Sunday, 27 September 2009

At Home: Jewelled pumpkin rice

As autumn leaves begin to fall, and dark evenings creep upon us, I start thinking about comforting and earthy flavours: warm spices, golden roots, orchard harvests, funghi and slow-cooked beasts. Pork belly roast with British apples, a hearty beef stew, spicy curries, and risottos - these are some of my favourite autumn foods.

Sam and Sam of Moro have created a dish that epitomizes autumn. Their fragrant Jewelled pumpkin rice recipe (a pilav of sorts) is a vegetarian godsend, but also effortlessly satisfies a carnivore's appetite. I've cooked this many a time, eating the pistachios as I shell them, while the sweet smell of roasting squash fills the kitchen. Without further ado, here it is, just slightly modified - I had a few Merguez sausages in the fridge.

Serves 4-6
  • 500g peeled and seeded butternut, or other winter, squash, cut into dice
  • 1 tsp fine sea salt
  • 2 tbsp olive oil
  • big pinch of saffron
  • 100g unsalted butter
  • 2 Merguez sausages, chopped (leave out for vegetarian version)
  • cinnamon stick
  • 4 allspice berries, crushed
  • 1 large onion, thinly sliced across the grain
  • 15g currants
  • 50g shelled pistachios
  • 1/2 tsp ground cardamom (freshly podded and ground if possible)
  • 300g basmati rice, soaked in tepid, salted water for 1 hour
  • 450ml vegetable/bouillon stock
Preheat the oven to 230 degrees centigrade/Gas 8. Toss the squash with half of the salt and the olive oil. Spread in a baking tray, and roast for 30 minutes. Mix the saffron with 3 tbsp boiling water, and add 25g of the butter. Set aside.
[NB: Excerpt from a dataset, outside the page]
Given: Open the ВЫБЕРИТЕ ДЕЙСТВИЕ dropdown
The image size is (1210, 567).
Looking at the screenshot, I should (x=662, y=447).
Heat the remaining butter in a medium pan with the cinnamon and allspice until it foams, then add the onion and remaining 1/2 tsp of salt. Fry over a medium heat for 10-15 minutes, stirring occasionally, until soft and starting to colour. Add the currants, pistachios, and cardamom, and cook for 10 minutes more, until the onion is golden and sweet.

Drain the rice and add it to the pan, stirring for a minute or two before pouring in the stock. Taste for seasoning, scatter with the roasted squash, cover with greaseproof paper and a tight-fitting lid, and cook over a high heat for 5 minutes. Reduce the heat to low and simmer for a final 5 minutes. Remove the lid and greaseproof paper, and drizzle with the buttery saffron water. Replace the lid and leave to rest, off the heat, for 5-10 minutes.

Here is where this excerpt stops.